Les négociations préparatoires à un futur traité international garantissant les droits fondamentaux de l’environnement ont accouché d’un texte sans substance. Une poignée de pays, dont les Etats-Unis, le Brésil et la Russie, ont fait barrage à l’adoption de principes juridiques contraignants..
C’est un mauvais signal pour la protection de la planète qui vient d’être envoyé depuis Nairobi. Les négociateurs des près de 120 pays réunis au sein du groupe de travail mandaté par l’ONU dans la capitale kényane pour trancher sur l’opportunité de mettre en oeuvre un pacte mondial pour l’environnement se sont entendus sur bien peu de choses. Le contenu du texte examiné jeudi n’avait plus aucune substance par rapport au « papier » initial sur lequel les discussions s’étaient engagées lundi.

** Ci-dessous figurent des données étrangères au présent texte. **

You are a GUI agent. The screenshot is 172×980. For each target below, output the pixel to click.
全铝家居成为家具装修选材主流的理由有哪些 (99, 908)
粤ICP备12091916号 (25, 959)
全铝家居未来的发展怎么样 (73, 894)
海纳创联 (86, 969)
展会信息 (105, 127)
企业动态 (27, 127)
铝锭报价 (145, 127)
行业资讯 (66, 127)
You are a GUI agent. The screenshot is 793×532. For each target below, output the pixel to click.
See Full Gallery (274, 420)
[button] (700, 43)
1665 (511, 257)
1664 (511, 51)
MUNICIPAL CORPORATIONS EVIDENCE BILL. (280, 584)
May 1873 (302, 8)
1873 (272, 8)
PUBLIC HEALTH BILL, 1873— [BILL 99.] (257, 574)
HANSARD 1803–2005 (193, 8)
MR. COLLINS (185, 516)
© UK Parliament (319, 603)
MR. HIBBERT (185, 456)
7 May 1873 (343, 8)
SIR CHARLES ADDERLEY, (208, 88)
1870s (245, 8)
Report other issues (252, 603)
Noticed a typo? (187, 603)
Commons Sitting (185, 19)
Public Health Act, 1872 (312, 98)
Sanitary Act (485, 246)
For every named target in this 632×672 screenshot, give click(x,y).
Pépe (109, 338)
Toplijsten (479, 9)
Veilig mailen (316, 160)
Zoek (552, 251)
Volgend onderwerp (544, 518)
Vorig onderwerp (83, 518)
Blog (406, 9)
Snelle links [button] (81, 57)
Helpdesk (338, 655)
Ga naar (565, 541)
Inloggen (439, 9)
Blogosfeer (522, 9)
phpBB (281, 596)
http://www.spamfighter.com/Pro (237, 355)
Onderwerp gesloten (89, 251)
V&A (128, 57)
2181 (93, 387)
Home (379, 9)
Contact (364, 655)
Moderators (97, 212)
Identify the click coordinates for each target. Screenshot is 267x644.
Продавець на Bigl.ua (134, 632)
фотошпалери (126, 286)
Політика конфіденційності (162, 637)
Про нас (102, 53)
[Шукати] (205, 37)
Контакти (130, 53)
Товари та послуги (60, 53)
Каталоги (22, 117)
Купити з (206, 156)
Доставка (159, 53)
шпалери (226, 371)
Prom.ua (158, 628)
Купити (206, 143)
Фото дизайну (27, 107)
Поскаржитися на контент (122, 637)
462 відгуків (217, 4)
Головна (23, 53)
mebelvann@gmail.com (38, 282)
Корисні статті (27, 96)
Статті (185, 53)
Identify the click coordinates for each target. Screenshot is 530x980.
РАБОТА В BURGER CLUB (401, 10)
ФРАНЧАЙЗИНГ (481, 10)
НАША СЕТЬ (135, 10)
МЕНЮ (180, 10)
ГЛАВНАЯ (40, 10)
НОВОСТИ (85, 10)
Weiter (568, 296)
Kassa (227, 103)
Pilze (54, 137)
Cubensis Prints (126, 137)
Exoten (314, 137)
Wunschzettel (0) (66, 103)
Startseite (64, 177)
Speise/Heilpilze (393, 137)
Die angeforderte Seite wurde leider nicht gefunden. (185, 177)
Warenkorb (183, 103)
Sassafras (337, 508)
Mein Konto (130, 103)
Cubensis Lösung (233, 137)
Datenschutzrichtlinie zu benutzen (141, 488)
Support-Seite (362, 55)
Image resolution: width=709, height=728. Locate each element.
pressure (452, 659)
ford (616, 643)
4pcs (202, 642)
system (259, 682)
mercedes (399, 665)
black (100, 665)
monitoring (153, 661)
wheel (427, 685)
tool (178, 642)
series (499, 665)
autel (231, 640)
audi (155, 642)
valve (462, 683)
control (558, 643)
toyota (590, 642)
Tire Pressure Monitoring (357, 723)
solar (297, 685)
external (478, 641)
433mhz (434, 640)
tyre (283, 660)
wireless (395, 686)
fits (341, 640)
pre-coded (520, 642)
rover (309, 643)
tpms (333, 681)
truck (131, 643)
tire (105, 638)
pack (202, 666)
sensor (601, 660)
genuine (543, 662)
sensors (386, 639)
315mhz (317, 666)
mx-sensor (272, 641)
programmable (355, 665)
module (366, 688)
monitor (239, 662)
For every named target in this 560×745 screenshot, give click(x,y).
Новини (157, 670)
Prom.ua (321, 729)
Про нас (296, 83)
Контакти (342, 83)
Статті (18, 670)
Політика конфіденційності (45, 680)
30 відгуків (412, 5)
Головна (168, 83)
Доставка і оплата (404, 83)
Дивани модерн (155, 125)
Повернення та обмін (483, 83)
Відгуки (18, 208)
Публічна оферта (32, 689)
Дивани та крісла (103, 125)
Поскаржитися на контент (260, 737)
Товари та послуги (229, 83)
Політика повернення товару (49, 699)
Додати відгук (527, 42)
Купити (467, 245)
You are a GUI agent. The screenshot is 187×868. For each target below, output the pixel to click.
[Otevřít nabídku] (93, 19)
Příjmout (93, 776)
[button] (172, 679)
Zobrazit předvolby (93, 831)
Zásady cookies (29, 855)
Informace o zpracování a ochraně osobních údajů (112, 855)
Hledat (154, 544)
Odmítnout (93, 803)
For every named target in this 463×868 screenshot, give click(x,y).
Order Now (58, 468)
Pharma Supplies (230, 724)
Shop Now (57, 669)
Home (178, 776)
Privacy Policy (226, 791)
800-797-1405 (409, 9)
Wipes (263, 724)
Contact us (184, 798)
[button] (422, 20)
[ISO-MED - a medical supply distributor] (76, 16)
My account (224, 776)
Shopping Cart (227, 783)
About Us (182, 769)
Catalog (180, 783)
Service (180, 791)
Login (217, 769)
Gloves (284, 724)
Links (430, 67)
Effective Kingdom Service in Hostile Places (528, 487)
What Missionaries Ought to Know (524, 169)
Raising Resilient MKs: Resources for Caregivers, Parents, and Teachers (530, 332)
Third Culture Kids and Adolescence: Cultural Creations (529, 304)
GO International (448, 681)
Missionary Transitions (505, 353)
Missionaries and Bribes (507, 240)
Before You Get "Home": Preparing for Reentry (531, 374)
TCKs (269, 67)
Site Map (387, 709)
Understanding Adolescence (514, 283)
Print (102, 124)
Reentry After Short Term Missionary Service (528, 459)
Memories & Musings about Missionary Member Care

Au point qu’il était impossible d’aller plus loin et de préparer la suite, à savoir la préparation immédiate d’un comité préparatoire à l’organisation d’une conférence internationale fondatrice de ce pacte en 2021. «On a loupé une occasion. On en retrouvera pas d’autre avant cinq ou six ans », déplore Yann Aguila, avocat à Paris et co-artisan de ce projet repris par Laurent Fabius, ancien président de la conférence de Paris sur le climat, et défendu par Emmanuel Macron sur la scène internationale.


Un projet à valeur universelle
Dans l’idée de ses initiateurs, un réseau international de juristes , il s’agit de garantir à la nature des droits fondamentaux universellement reconnus, à l’image des droits de l’homme. Les juridictions de chaque pays, mais aussi leurs législateurs et les ONG, auraient la possibilité de s’appuyer sur les principes édictés dans ce pacte pour faire avancer la cause de l’environnement de façon très pertinente. Beaucoup plus que ne peut le faire la déclaration de Rio de 1992.
Le texte à l’étude égraine ainsi 20 principes déjà en vigueur en totalité ou en partie dans différents pays. Y figurent notamment les principes de précaution, de pollueur-payeur, d’information du public, de résilience, de prévention ou encore de réparation des dommages causés à l’environnement.


Six Etats hostiles
Une démarche à laquelle une centaine de pays ont déclaré vouloir adhérer mais qui ne fait pas l’unanimité, comme il est de règle dans les délibérations des assemblées onusiennes. A Nairobi, les représentants de six Etats s’y sont opposés en tête desquels les Etats-Unis, notamment suivis par le Brésil, la Russie et l’Egypte, « souvent avec virulence », regrette Yann Aguila. A force de le torpiller à coup de formules édulcorantes, ces pays ont fini par faire couler le projet de pacte dans son essence même. Au final, les discussions ont débouché sur une déclaration politique, sans réelle portée.
Le renflouement de cette initiative ambitieuse n’est cependant pas chose impossible. Elle pourrait commencer à refaire surface dans le cadre des grandes conférences sur l’environnement que les Nations-Unies organisent tous les 10 ans (Stockholm en 1972, Rio en 1992, Johannesburg en 2002, Rio + 20 en 2012). La prochaine doit se tenir en 2022.